* **BRANO**:
Dal caso suscitato dall’accusa di antisemitismo a un leader politico (Conte) una studiosa trae due profondi messaggi. Il secondo mi aiuta ad abbracciare un amico
Caro Tarquinio, mi ha molto colpito l’accusa di antisemitismo a Giuseppe Conte, giurista ed ex premier italiano, da parte di Walker Meghnagi, presidente della Comunità ebraica di Milano. Ho analizzato in un libro la politica dell’attuale leader del M5s e non mi ha stupito che Conte abbia replicato al polemico invito a “a studiare”, per colmare una presunta scarsa conoscenza, richiamando ciò che disse nella visita al Tempio Maggiore di Roma il 18 gennaio 2019, quando definì l’antisemitismo «suicidio dell’uomo europeo».
Mi sono perciò proposta di estrarre il filo di quel discorso (si può ascoltare su YouTube) attraverso quattro opere di scrittori in esso citati: Stefan Zweig dal vecchio mondo asburgico all’avvento di Hitler e alla soglia della seconda guerra mondiale; Romain Gary per il periodo della resistenza partigiana; Paul Celan per l’espressione della catastrofe; Martin Buber per la motivazione aggregante e consapevole quale cifra di riscatto di un’umanità che non vuole perdersi. E ho deciso di affidare a lei questi pensieri forse troppo ampi per essere contenuti nella lettera a un giornale.
«La libertà dell’agire privato era considerata legittima e sottintesa; la tolleranza non veniva come oggi disprezzata e ritenuta debolezza, ma esaltata quale energia morale», scrive Zweig nella struggente rievocazione autobiografica della società europea cosmopolita e colta che si suicidò nel primo conflitto mondiale. «Chi viveva e lavorava a Vienna si sentiva libero da ogni limitazione e pregiudizio. In nessun altro luogo era più facile sentirsi ed essere europeo e (…) apprezzare l’idea della fratellanza come la più alta e nobile nel mio cuore». Le pagine in cui Zweig descrive l’eccitazione dei viennesi alla notizia dell’inizio delle ostilità sono diventate celebri. Ma le ingenue illusioni vennero brutalmente smentite: «Tutti i cavalli dell’Apocalisse hanno fatto irruzione nella mia vita, carestie e rivolte, inflazione e terrore, epidemie ed emigrazione; ho visto crescere e diffondersi sotto i miei occhi le grandi ideologie delle masse, il bolscevismo in Russia, il fascismo in Italia, il nazionalsocialismo in Germania, e anzitutto la peste peggiore, il nazionalismo, che ha avvelenato la fioritura della nostra cultura europea. Inerme e impotente, dovetti essere testimone dell’inconcepibile ricaduta dell’umanità in una barbarie che si riteneva da tempo obliata».

* **MATERIALE DI RIFERIMENTO**:
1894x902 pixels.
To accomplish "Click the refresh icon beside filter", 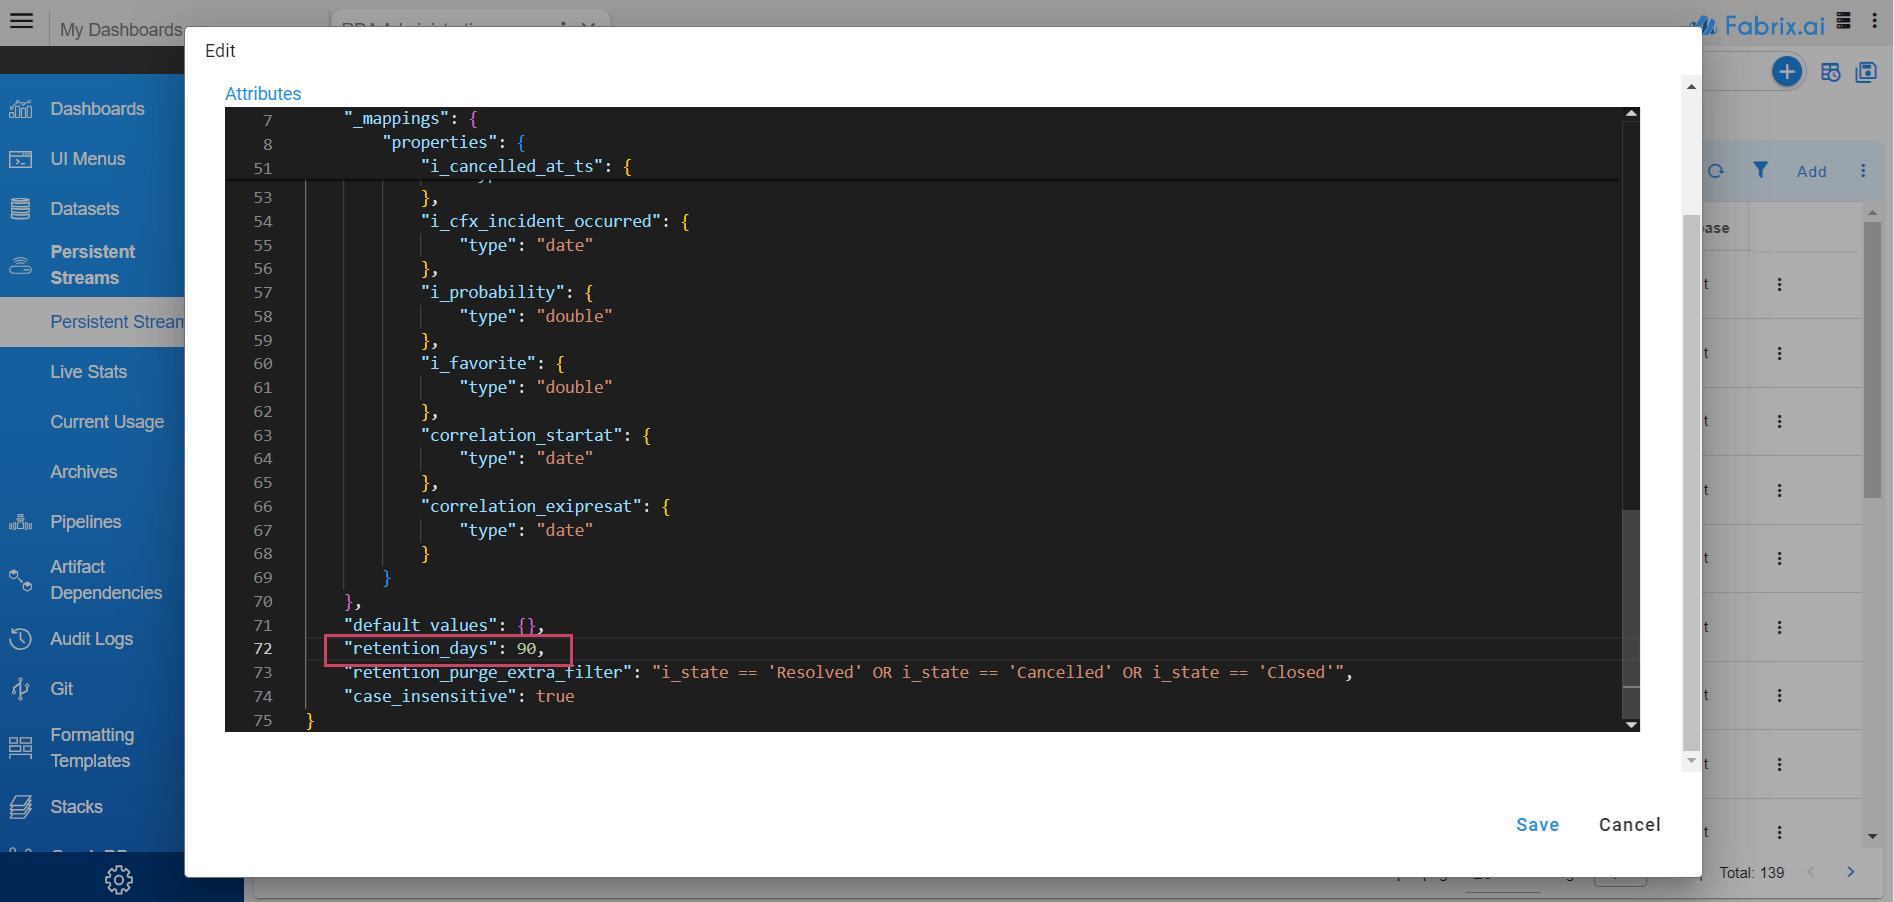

* **CONSEGNA**: Continua la lettera sull'accusa di antisemitismo a Conte a partire dall'ultima frase riportata.

* **SOLUZIONE ESERCIZIO**:
«Educazione europea» è il titolo del libro che Adam Dobranski, deuteragonista del romanzo di Gary, sta scrivendo mentre partecipa alla lotta partigiana polacca. Dobranski spiega ai compagni: «Educazione europea: in senso ironico, naturalmente. Per educazione europea intendo le bombe, i massacri, gli ostaggi fucilati, gli uomini costretti a vivere nelle tane come bestie. Ma io, vedi, raccolgo la sfida (…) La verità è che ci sono momenti nella storia, momenti come quello che stiamo vivendo, in cui tutto quello che impedisce all’uomo di abbandonarsi alla disperazione, tutto ciò che gli permette di avere una fede e continuare a vivere, ha bisogno di un nascondiglio, di un rifugio. Talvolta questo rifugio è solo una canzone, una poesia, una musica, un libro. Vorrei che il mio libro fosse uno di questi rifugi e che, aprendolo, alla fine della guerra, gli uomini ritrovassero intatti i loro valori e capissero che, se hanno potuto forzarci a vivere come bestie, non hanno potuto costringerci a disperare (…) Raramente gli uomini falliscono, quando si tratta di avvicinarsi gli uni agli altri».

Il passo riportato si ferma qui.